Gemäß § 80 Abs.1 Nr.1 BetrVG hat der Betriebsrat darüber zu wachen, dass zugunsten der Arbeitnehmer geltende Gesetze und Betriebsvereinbarungen durchgeführt werden. Entsprechend § 84 Abs.2 S.6 und 7 SGB IX hat die zuständige Interessenvertretung im Sinn von § 93 SGB IX darüber zu wachen, dass der Arbeitgeber die ihm nach dieser Vorschrift obliegenden Verpflichtungen erfüllt und ggf. ein entsprechendes Klärungsrecht.
Vorliegend schlossen der Arbeitgeber und der Betriebsrat am 11.12.2008 darüber hinaus die Betriebsvereinbarung zur Durchführung des betrieblichen Eingliederungsmanagements. Gemäß § 3 der Vereinbarung "findet die Betriebsvereinbarung für alle Mitarbeiter Anwendung, die innerhalb von zwölf Monaten länger als sechs Wochen ununterbrochen oder wiederholt arbeitsunfähig sind. Darüber hinaus können Mitarbeiter von sich aus jeder Zeit ein betriebliches Eingliederungsmanagement beantragen.
Aus der Verpflichtung, die sowohl im § 84 Abs.2 S.7 SGB IX als auch verallgemeinert in § 80 Abs.1 Nr.1 BetrVG enthalten ist, über die Einhaltung des Sozialgesetzbuches IX zu wachen, ergibt sich der Auskunftsanspruch des Betriebsrats.
Nur dann, wenn dem Betriebsrat bekannt gemacht wird, ob Mitarbeiter die Voraussetzungen des § 84 Abs.2 S.1 SGB IX erfüllen, mithin innerhalb eines Jahres länger als sechs Wochen ununterbrochen oder wiederholt arbeitsunfähig sind oder ob sie von sich aus ein betriebliches Eingliederungsmanagement beantragt haben, kann er darüber wachen, dass der Arbeitgeber die ihm zukommende Verpflichtung erfüllt, bei dann einzuholender und bei Vorliegen der Zustimmung der betroffenen Person, das betriebliche Eingliederungsmanagement so durchzuführen, wie es in der Betriebsvereinbarung verabredet wurde.
Dieser Auskunftsverpflichtung stehen datenschutzrechtliche Gründe nicht entgegen.

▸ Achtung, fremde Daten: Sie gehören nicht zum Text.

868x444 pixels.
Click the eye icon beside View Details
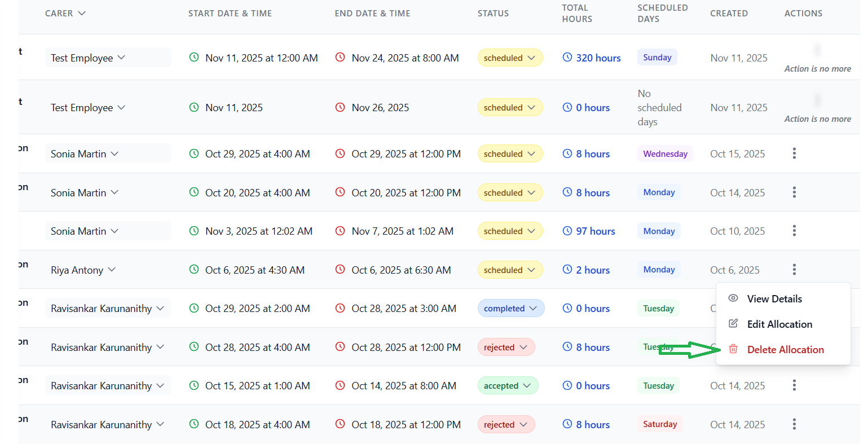click(733, 298)
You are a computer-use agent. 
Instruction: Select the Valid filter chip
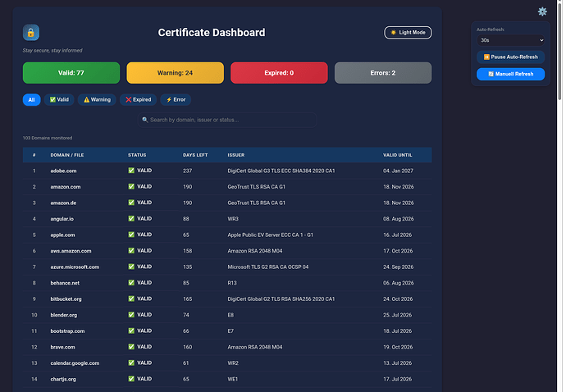[x=59, y=99]
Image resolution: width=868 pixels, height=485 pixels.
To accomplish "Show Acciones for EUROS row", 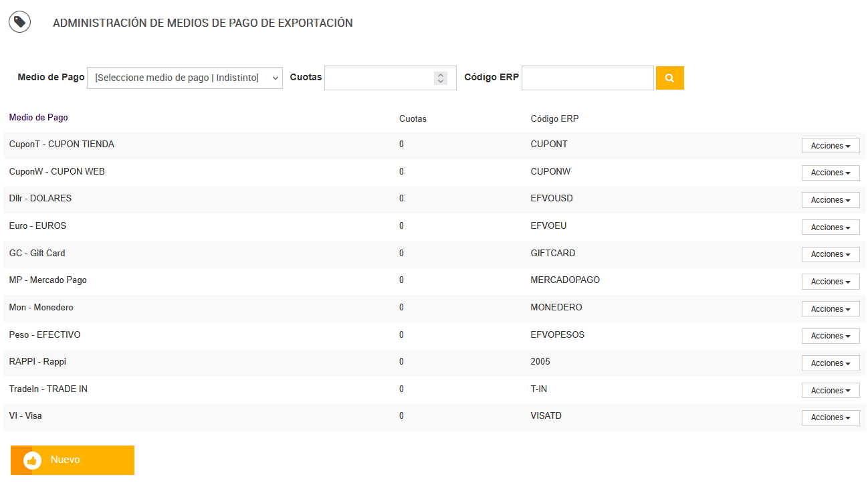I will 830,227.
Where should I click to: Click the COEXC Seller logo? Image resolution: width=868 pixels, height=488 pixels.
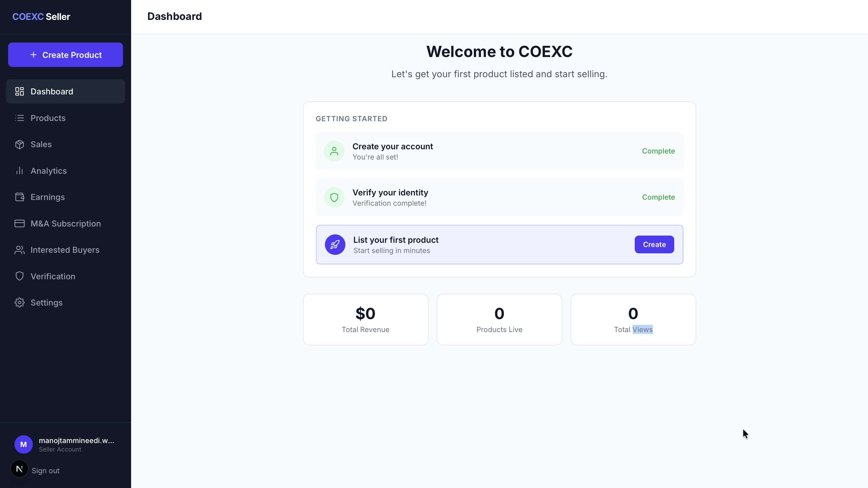coord(41,17)
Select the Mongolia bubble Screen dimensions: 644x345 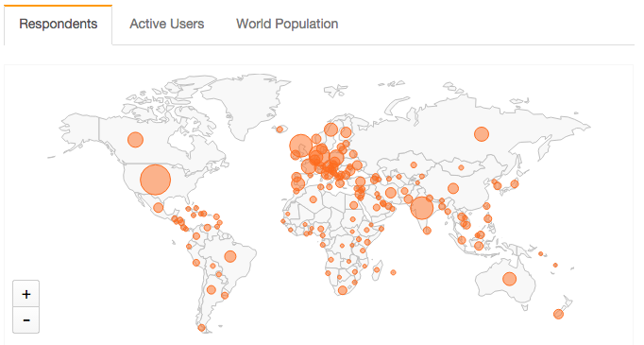point(461,167)
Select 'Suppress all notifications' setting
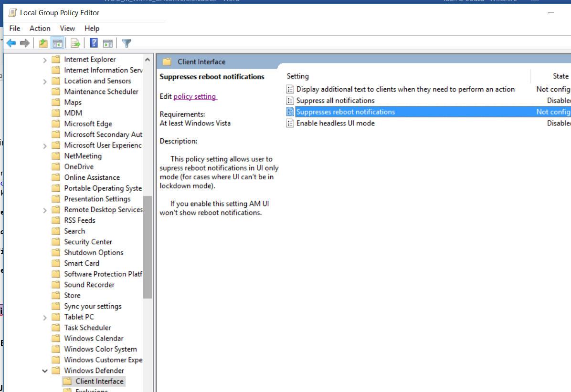This screenshot has height=392, width=571. pyautogui.click(x=335, y=101)
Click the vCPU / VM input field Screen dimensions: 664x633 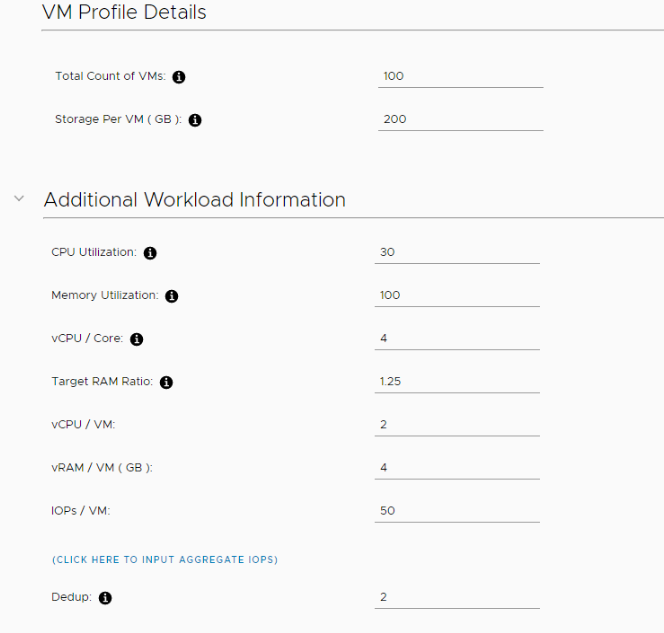tap(457, 425)
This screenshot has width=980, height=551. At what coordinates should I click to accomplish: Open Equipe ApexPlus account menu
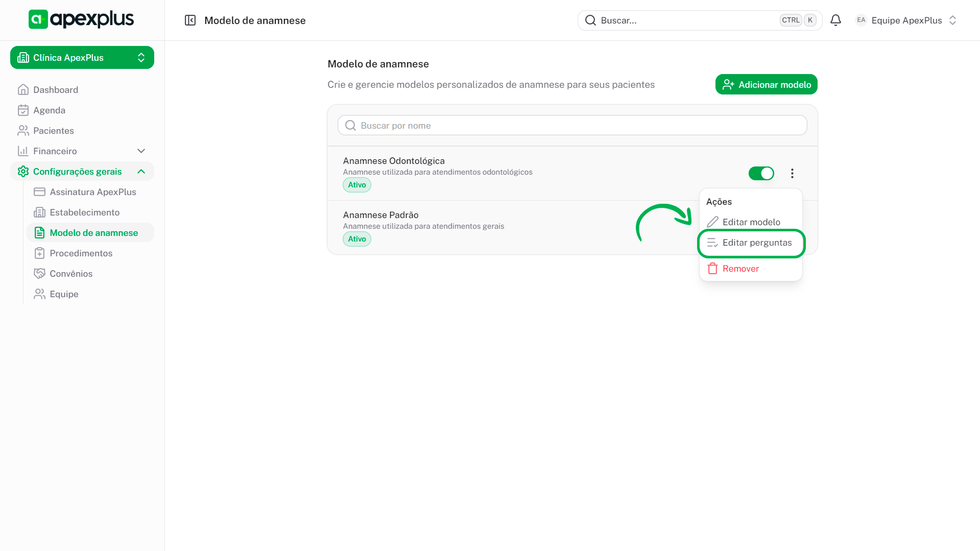906,20
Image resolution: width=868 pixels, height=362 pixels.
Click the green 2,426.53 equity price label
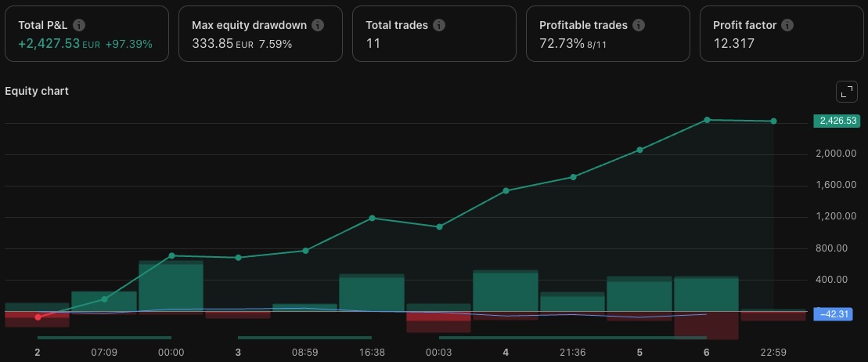pos(837,121)
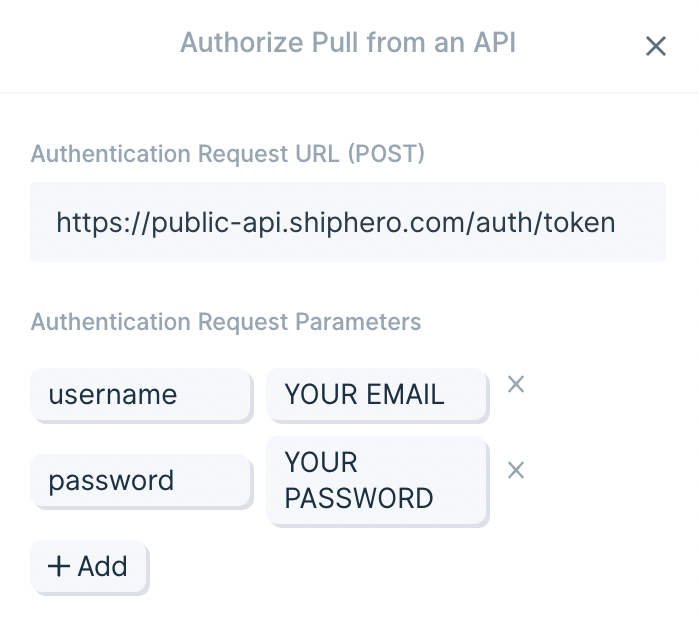Click the Authorize Pull from an API title
The height and width of the screenshot is (618, 698).
tap(348, 43)
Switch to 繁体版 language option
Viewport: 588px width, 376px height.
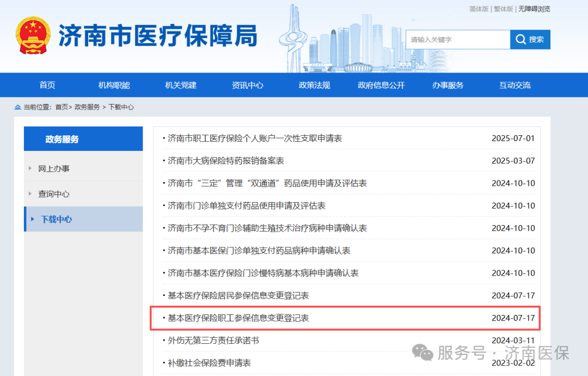(503, 9)
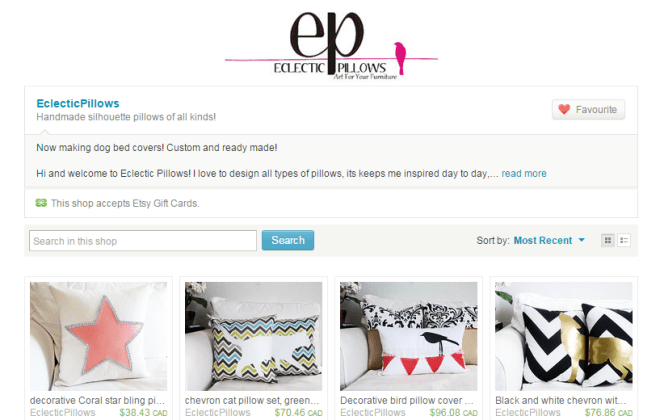The width and height of the screenshot is (660, 420).
Task: Open Most Recent sort dropdown
Action: pos(543,240)
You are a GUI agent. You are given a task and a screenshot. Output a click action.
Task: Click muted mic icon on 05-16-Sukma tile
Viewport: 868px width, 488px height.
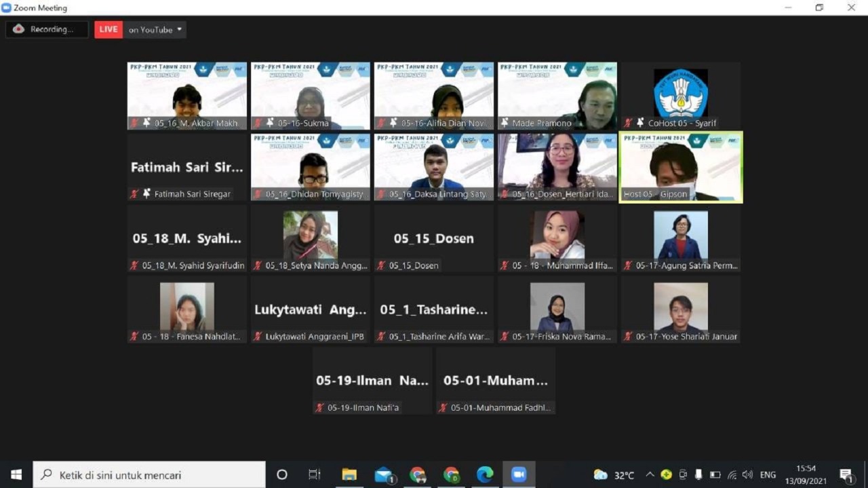tap(258, 123)
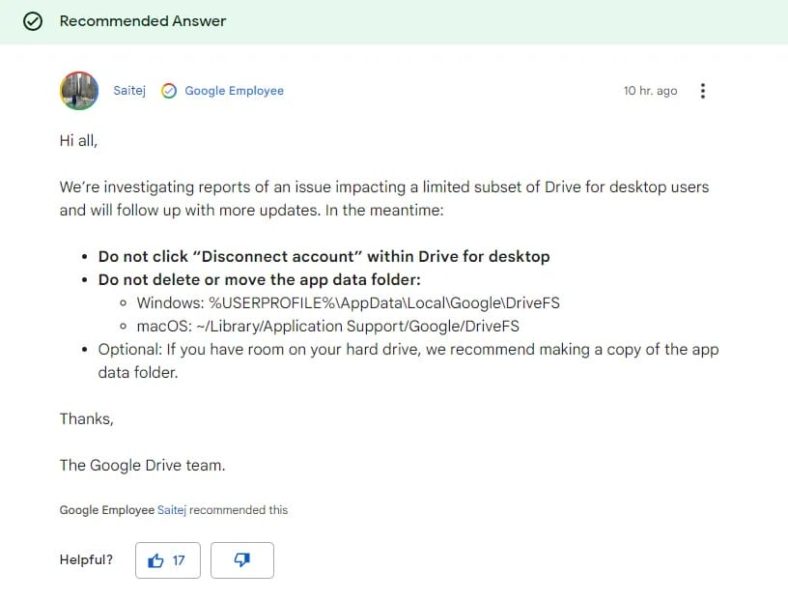This screenshot has height=600, width=788.
Task: Click the 'Hi all,' greeting text
Action: tap(78, 141)

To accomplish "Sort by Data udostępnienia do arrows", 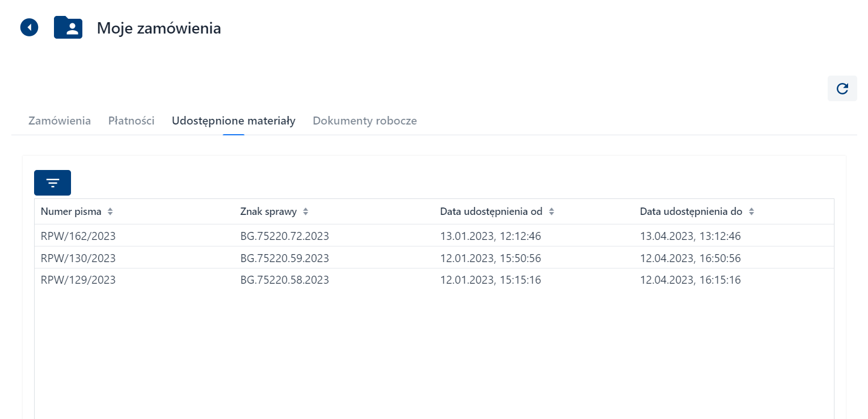I will (751, 211).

Die Erhebung, Verarbeitung und Nutzung personenbezogener Daten durch den Arbeitgeber ist zulässig, soweit dies durch das Bundesdatenschutzgesetz oder eine andere Rechtsvorschrift erlaubt ist oder angeordnet wird oder der Betroffene eingewilligt hat (§ 4 Abs.1 BDSG).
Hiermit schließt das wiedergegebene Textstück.